Supporting Donald Trump: If You Can't Beat Liberals, Join Them?

If conservative pundits like Ann Coulter and Breitbart's John Nolte want to make fools of themselves, so be it.  But as a Christian and by consequence a political conservative, I want no part of the Donald Trump campaign.

I admit to being initially amused by The Donald's antics, and delighted by the fits he was giving the mainstream press and Republican establishment so desperate to eliminate him.  But the longer this reality TV show has dragged on, the more frustrated I have become with this mindless game far too many Christians and conservatives seem to be playing.

Because they rightly despise the Republican establishment,whose repeated capitulations to the godless left allow our country to be sucked helplessly into economic and moral oblivion, these conservatives pretend that simply attacking that Republican establishment makes Donald Trump something other than a liberal charlatan. 

But he isn't.  Trump copied the immigration position that had been espoused for four years by Senator Ted Cruz, spoke it in racially inflammatory terms during his presidential campaign announcement, and the media's subsequent inability to browbeat Trump into an apology inspired and enthused a Republican electorate beyond exhausted with wimp candidates like Mitt Romney and John McCain. 

They gravitated toward Trump's politically incorrect manner.  So be it.  But as refreshing as Trump's boorishness towards these irritating engines of media manipulation and political sophistication may be, it doesn't erase this one critical morsel of truth: Trump is not a conservative.

I fully understand that it gains the conservative movement precisely nothing in our effort to reverse the damage being inflicted upon our civilization by the left to either nominate someone who will lose to a liberal in the general election or compromise with a leftist agenda once in office.  That's why I'm not campaigning for John Kasich or Jeb Bush.  It's why I wasn't a supporter of Chris Christie or Lindsey Graham. 

But I remain shocked that so many supposed conservatives think it would be somehow preferable to nominate a liberal like Trump.  If Kasich or Bush is unacceptable because both would compromise with liberals, wouldn't it stand to reason that Trump is more unacceptable since he is one?

Donald J. Trump said in the most recent Republican debate that Planned Parenthood "does do wonderful things, but not as it relates to abortion."  I implore fellow Christians and conservatives: how would we react if a candidate said, "The Nazis did some wonderful things, but not as it relates to killing Jews"?

Surely such a comment would be a deal-breaker, right?  It doesn't matter if the Nazis had a strong education plan or wanted to simplify the tax code.  They were slaughtering innocent human beings.  That is why this comparison is entirely appropriate. 

If murdering human fetuses for profit, selling their dismembered parts, and protecting sex traffickers from prosecution isn't enough to convince you that an organization needs to be shuttered and demolished, you are not conservative.
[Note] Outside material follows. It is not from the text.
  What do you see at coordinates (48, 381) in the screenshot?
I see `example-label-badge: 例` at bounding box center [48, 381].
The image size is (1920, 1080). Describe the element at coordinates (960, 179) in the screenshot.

The same must be said regarding Trump's absurd suggestion that George W. Bush lied about weapons of mass destruction as a pretext to invade Iraq or that 9/11 (a plot contrived during the Clinton administration) was Bush's fault.  I suppose we should be thankful that the foul-mouthed entertainer stopped short of shouting over the crowd's boos that "jet fuel doesn't melt steel beams." 
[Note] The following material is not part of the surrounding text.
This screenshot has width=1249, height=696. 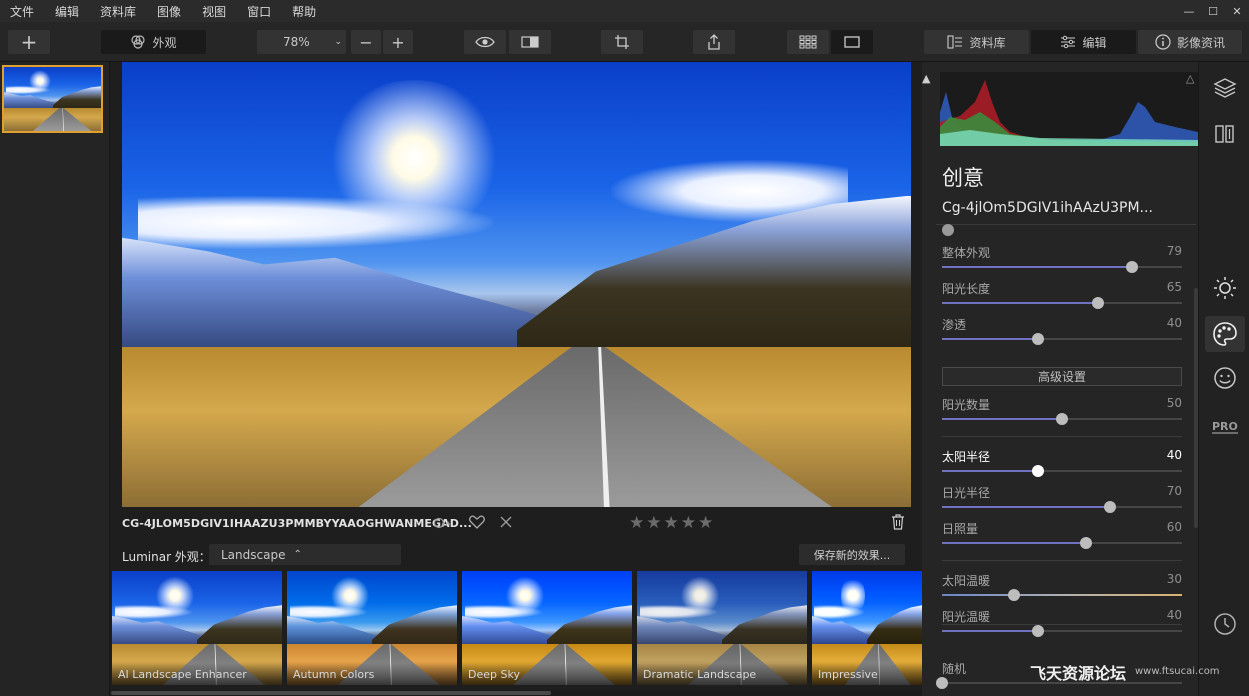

It's interesting how Trump scored laughs at the first presidential debate by mocking and disparaging notorious left-wing conspiracy theorist Rosie O'Donnell, given that he is now reciting her talking points.

Simply put, no conservative makes that statement.  Conservatives don't recite the disgracefully discredited "Bush lied, people died" smear.  They don't say nice things about Planned Parenthood – an organization that according to its president, Cecile Richards, makes 86% of its profit off killing children.  Conservatives don't say nice things about using the power of government to confiscate people's private property  – not for a public use, but to give to a wealthier private developer that will generate more tax revenue for the government.  Donald Trump does all those things.

Loathing the Republican establishment and all it's done to help liberalism germinate, incubate, and infiltrate our culture is logical.  But supporting a liberal to take over the Republican Party in some bizarrely twisted hope that he will dismantle that establishment and help conservatism is not.